The Shikumen Museum is a small-scale museum in Shanghai's Xintiandi district that is both housed inside and shows the typical life of a shikumen style of house. These predominantly three-storey houses were popular constructions in the city during the 19th and 20th centuries, though many have since become dilapidated or been replaced with high-rise. You enter the museum through a gift store which seemed to be mostly full of brightly coloured Karl Lagerfeld nik-nacs: busts with oversized heads, handbags and, of course, sunglasses. The shop had no obvious relationship to the museum other than this is where the reasonably priced tickets are bought. 20 RMB will not buy you very much in Xintiandi, this is an area where a coffee can set you back as much as 58 RMB, but it will get you into the museum and, if you come at the right time, onto their guided tour, too.
There is the expression in English, 'too many cooks spoil the broth' and there really should also be the expression, 'too many guides spoil the tour'. I guess we only have the former because people care a lot more about soup than guided tours, but the two of them are equally true. Tours given by two guides almost always suffer when each guide tries to take it in different directions but here the problem was something different again: neither guide really wanted to take the tour in any sort of direction at all. Perhaps in having two of them guiding us around, it offered them safety in numbers. This quite possibly held them back: if either of them were giving the tour by themselves they'd have known they'd had to up their game. As it was, we coasted through. Both of them were volunteers, possibly students, and they gave the impression of not really knowing very much about the place: the young man carried the tour's script rolled up in his hand. Because they basically knew only what was written down for them, they were unable to answer questions with any authority. They were, in effect, a living breathing version of the audio tour.

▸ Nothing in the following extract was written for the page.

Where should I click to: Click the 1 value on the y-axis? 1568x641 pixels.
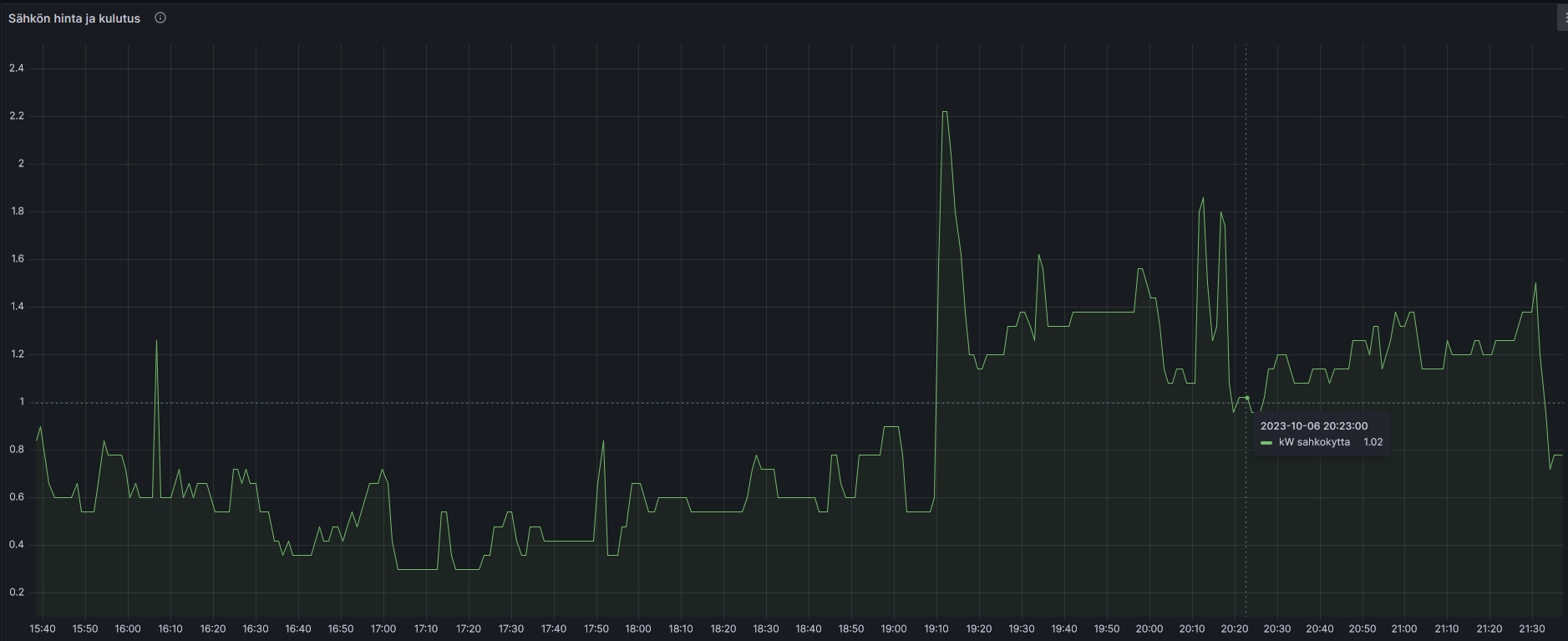[22, 402]
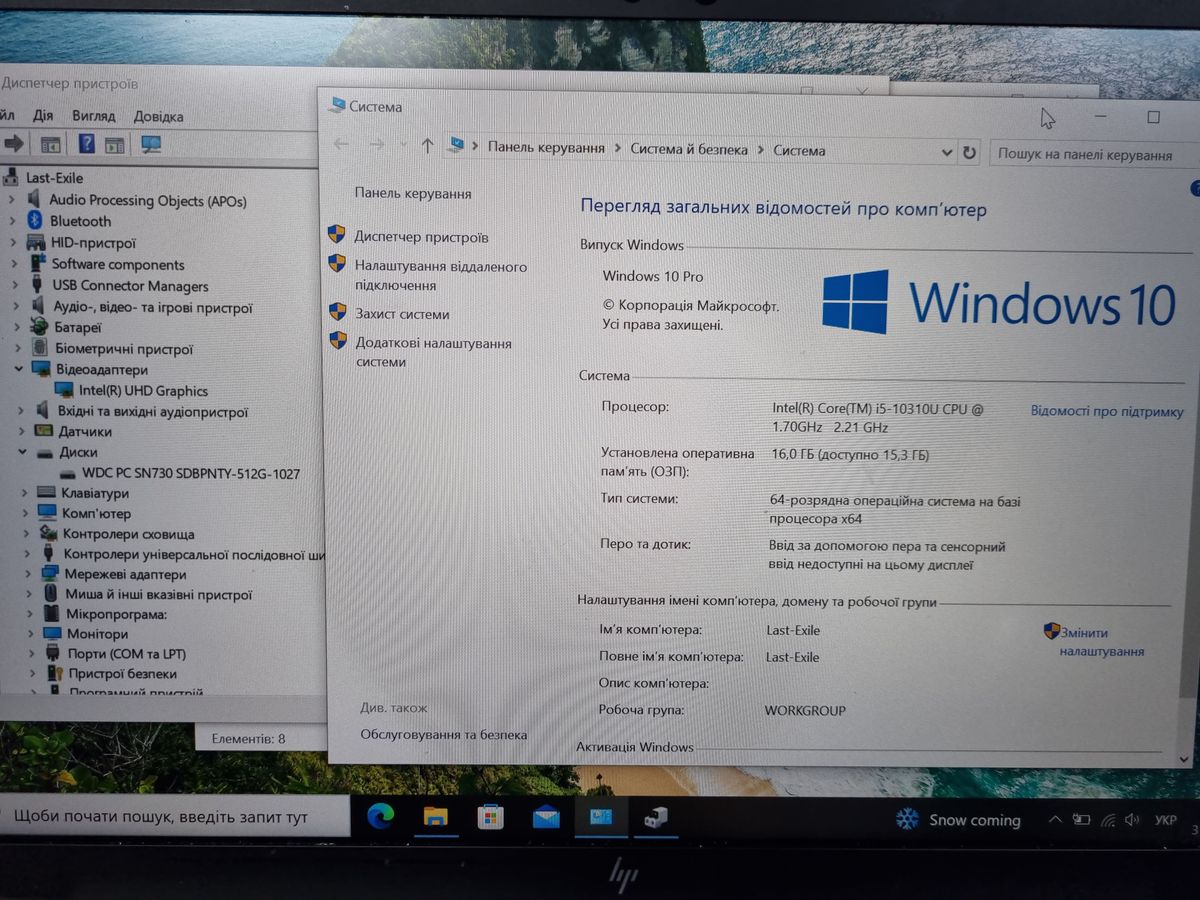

On the wall of the ground floor living room hung this wedding photo of the previous owners of the building, or so I was told. I took a picture of it and was immediately told by the male guide that it is bad luck to take the picture of a picture of people who have passed away. This was a rare and welcome moment of him going off-script and speaking as himself. I'd never heard of this belief before but one of the others in the group did seem familiar with it so it must come from somewhere. For me, it made me immediately think of the The Ring, the Japanese horror movie about a death curse linked to the reproduction and viewing of a video. So far, I seem to have got away with taking this picture, I have not been attacked by an undead bride with long black hair draped over her face. But who knows? Maybe this Benjamin-esque curse skips one level of mechanical reproduction and is now activated by the internet, a threat to all you readers of this blog. Beware!
We cruised around the museum. When I asked if all the objects were original the guide told me that some had been taken from other houses in the area. What we were looking at was, then, an assortment of objects displayed to appear as if they were the possessions of the family who lived in the building. Here in the master bedroom I asked myself how the curatorial process of accumulating, selecting and presenting the objects changed the look and feel of the space from how it would have appeared a century ago. One thing immediately stuck me as I stood here and gazed around: everything was so neat. In a genuinely lived in house there is almost always clutter. When I mentioned this to one of the guides, he retorted, "it's just a museum."
We next came to the son's room. Looking at the framed photograph of the young boy, placed at the back of the table, I asked myself who this model boy might have been and wondered why he would have put a picture of himself on his writing desk. Was he a deeply narcissistic or nostalgic young man? The more closely I looked at this boy's things, the more my faith in his veracity was thrown into doubt. Did the ghost family in the photograph ever even have a son or was he and his possessions also something that was picked up from the assorted odds and ends discovered in the other houses? Seeing as this was "just a museum" everything was now floating in the half-light of representation. What was this construction trying to show me? Did this style of shikumen life ever exist?
Arriving at the top floor, we crossed over into a gallery space. Here all pretence of these being traditional buildings was dropped. The two guides left us to make our own way around the exhibition since there was signage next to the exhibits and there were videos that explained all things shikumen, too. The gallery was one of those that documented and presented that which it had replaced, making it into an acceptable object of nostalgia. The actual shikumen that still stand, however, as they usually house poorer residents, are far less likely to invoke such feelings.
I made my way downstairs, through the bling of the gift-shop and stepped outside onto the street. Looking at the museum from the side it became clearer that this is all reconstituted heritage. Most of the buildings on the block were torn down, some redesigning took place to make them suitable as shops, they were then rebuilt using modern materials and a choice selection of original architectural details were put back in place to lend their authenticity. This style of redevelopment is rather new to China where the wholesale obliteration of neighbourhoods followed by the construction of giant malls has been the model. This is, then, a specifically Chinese style of postmodernity where this new cleaned up image of the shikumen has come to displace the old one. This embrace of the simulation has been driven by consumerism and tourism. Tourists come here for the shopping and dining and they come here to take endless selfies in front of the fountains, reconstructed shikumen buildings and shops. With the poor moved on, the buildings cleaned up and luxury brands plastered in every window, this now represents a past worth remembering. The question that remains unclear to me is to what extent the idea of these buildings being heritage is able to spread beyond Xintiandi. Does Xintiandi kick start a popular reevaluation of the urban landscape of Shanghai or, is it simply a high-end shopping mall and tourist destination with seriously over-priced coffee?